Photos by Teresa Chipman, Preston Citizen
By RODNEY D. BOAM, Citizen editor
About 1,000 cyclist from across the U.S. and other countries blew through Franklin County last Saturday for the Annual LoToJa Classic. Racers departed from Logan, Utah, on their way to Jackson, Wyo., and were hampered by thorns on the road causing about 100 cyclists to stop to repair flat tires.
One person was killed while crossing a bridge and dodging chuckholes, hitting a guardrail and throwing him 40 feet into the Snake River. Robert Verhaaren, 42, of Mesa, Ariz., was killed on Highway 89 about eight miles from the finish line Saturday afternoon, Teton County sheriff’s deputies said.
Accidents and debris on the road put a damper on the 206-mile one-day cycling road race. Although the LoToJa has faced inclement weather and other problems in the past, causing some to be taken to area hospitals, this was the first casualty in the race’s 30-year history. Two other racers were taken to the hospital due to serious accidents along the 206-mile race. While en route, cyclists will climb three mountain passes that total nearly 10,000 vertical feet. Many compete to win their respective class or category, while others just ride to cross the finish line.
This year’s race featured 33 different categorized races, and a non-competitive, fun ride or Gran Fondo class. Most finishers were on their bike 10 to 12 hours — more than twice as long as a typical amateur bike race in the U.S. The LoToJa is the longest one-day bicycle race in America that is sanctioned by USA Cycling, the sport’s governing body. The age of cyclists ranged from 15 to 73 (13 to 82 in the relay category), and the average rider burned up to 15,000 calories on race day — about a dozen large cheeseburgers with fries.

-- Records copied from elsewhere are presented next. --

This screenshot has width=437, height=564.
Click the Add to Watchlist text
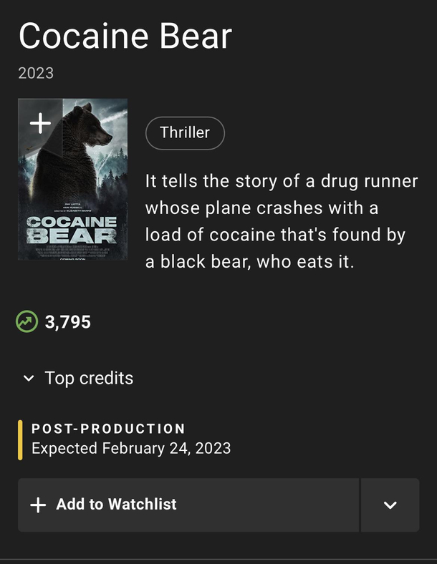116,505
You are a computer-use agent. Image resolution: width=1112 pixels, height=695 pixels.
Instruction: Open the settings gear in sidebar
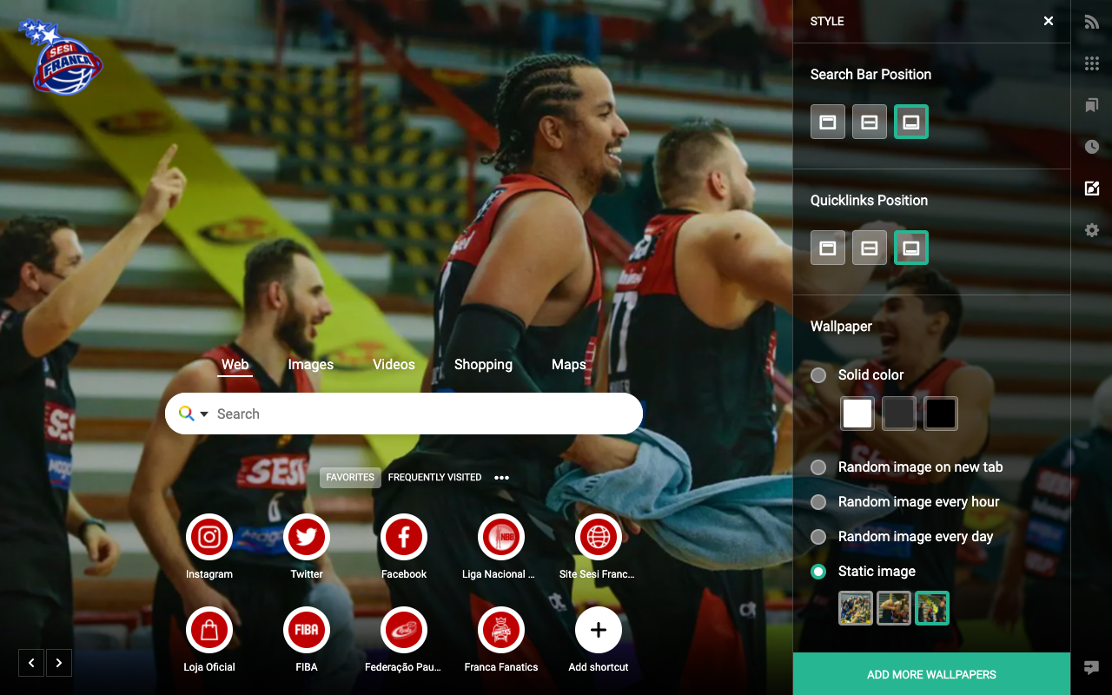tap(1092, 230)
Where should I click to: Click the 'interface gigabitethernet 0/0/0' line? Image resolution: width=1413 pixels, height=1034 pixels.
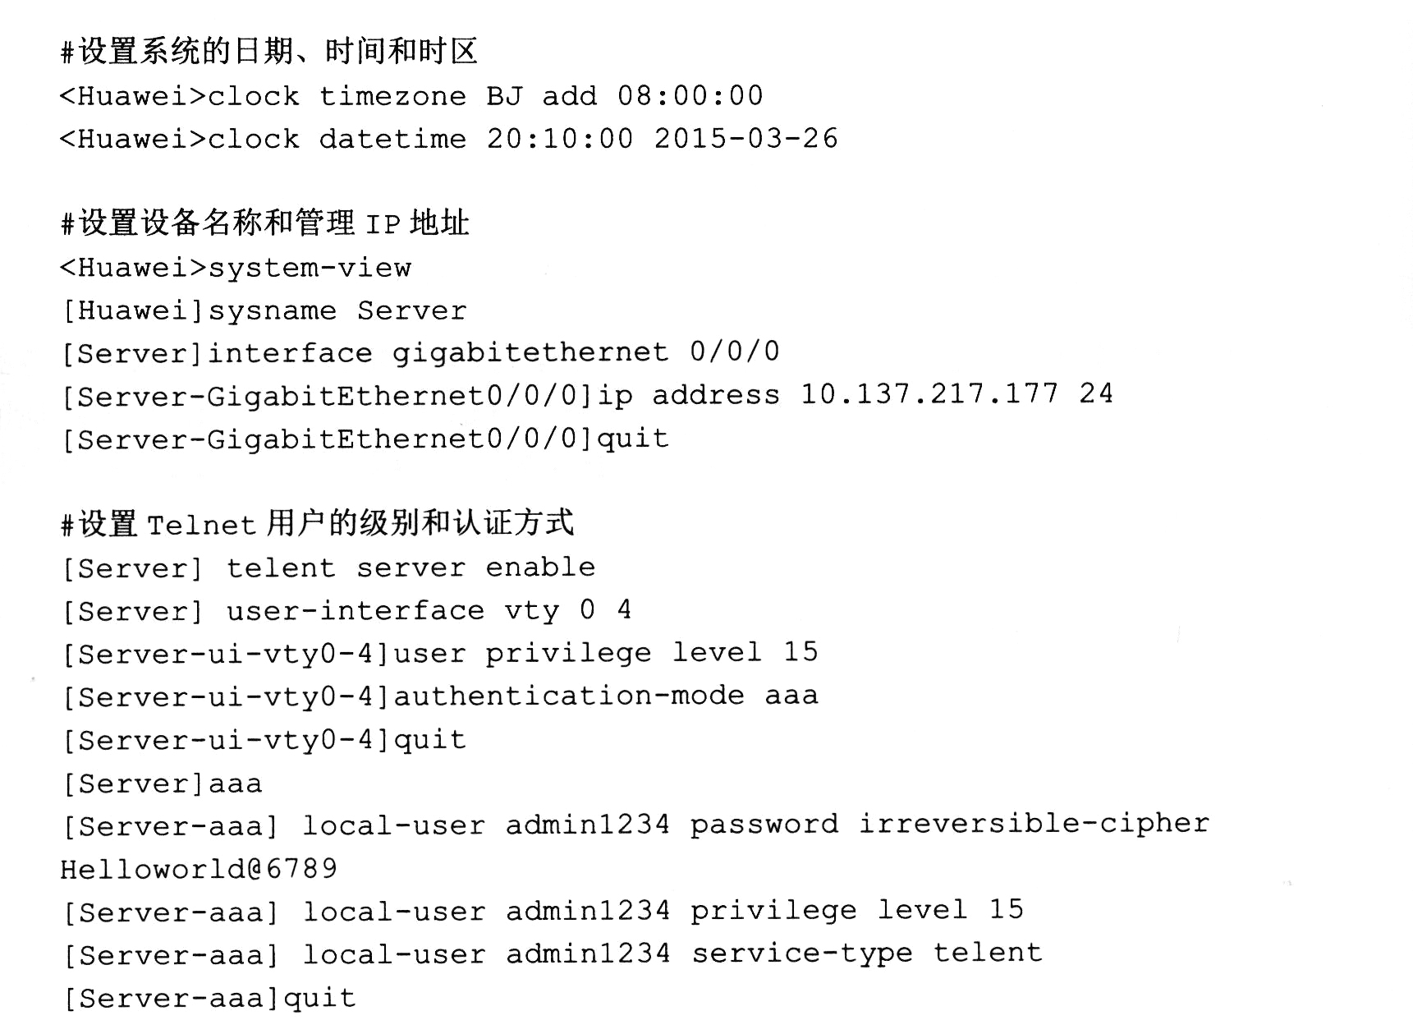[420, 353]
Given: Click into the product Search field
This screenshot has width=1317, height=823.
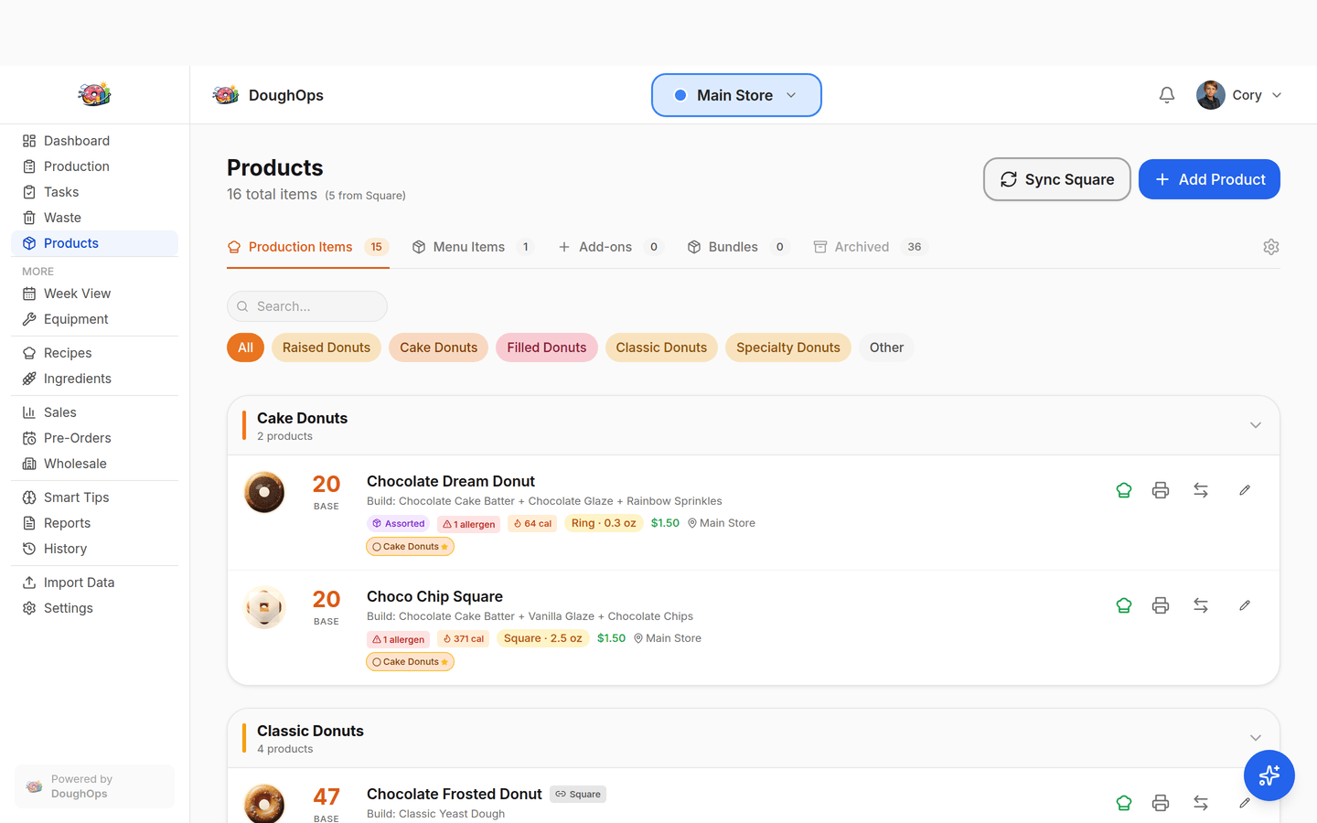Looking at the screenshot, I should [307, 306].
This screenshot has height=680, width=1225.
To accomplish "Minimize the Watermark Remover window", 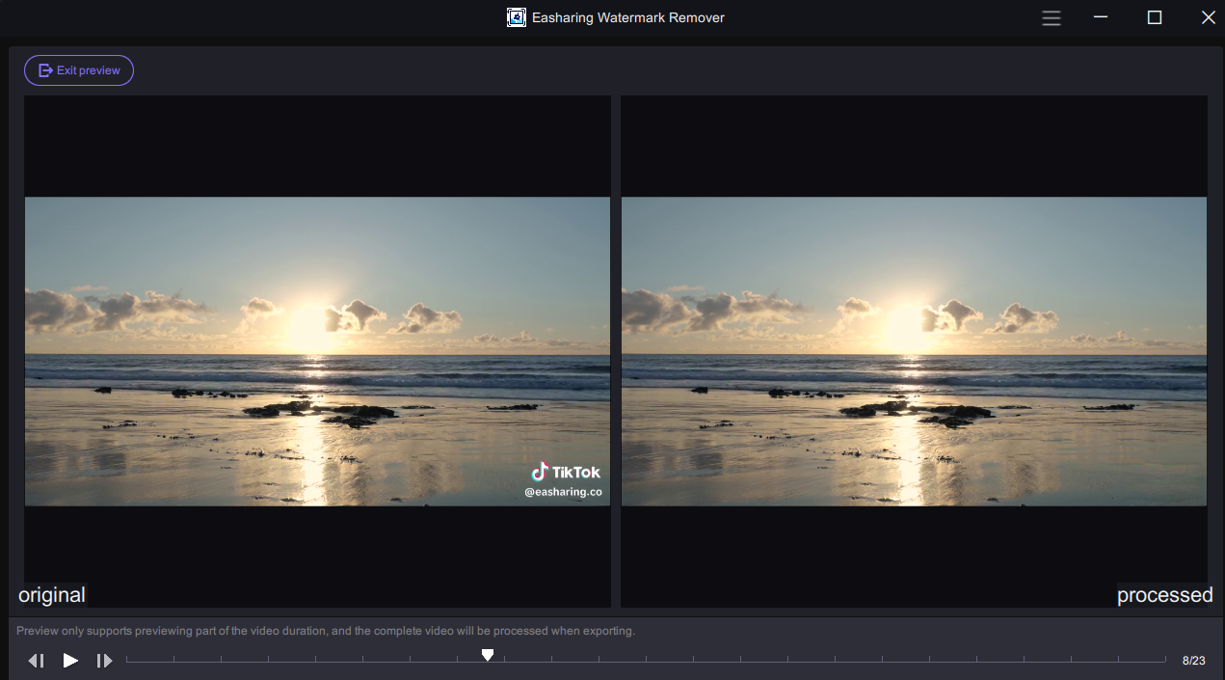I will (x=1102, y=17).
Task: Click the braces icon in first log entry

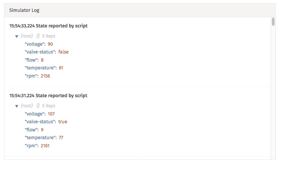Action: [x=38, y=36]
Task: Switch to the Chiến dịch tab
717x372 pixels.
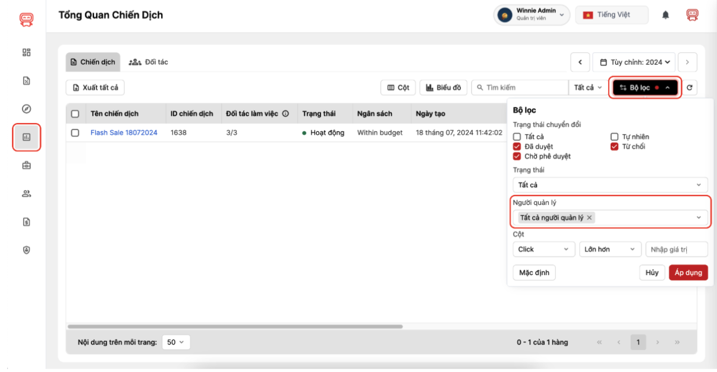Action: coord(93,62)
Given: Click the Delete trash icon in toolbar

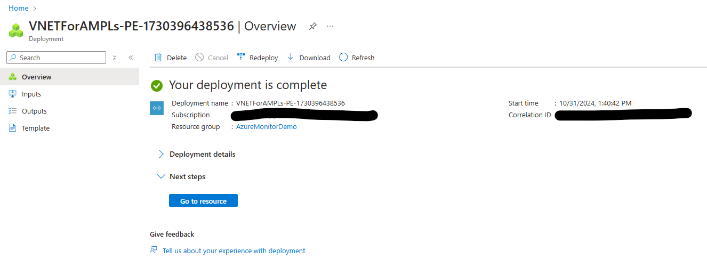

The LoToJa’s top goal is to provide a safe and competitive race for all participants, support crews and volunteers, said Race Director Brent Chambers of Epic Events, Layton, Utah. All motorists traveling LoToJa’s route on Sept. 8 were asked to use caution when approaching cyclists. Groups consisting of up to dozens of riders may have been encountered. Motorists along the way were are asked to pass carefully and to leave a safe distance between their vehicle, cyclists and other traffic.
The cyclists who compete in the event, plus their support crews, well-wishers, event staff and volunteers, result in an entourage of approximately 4,500 people.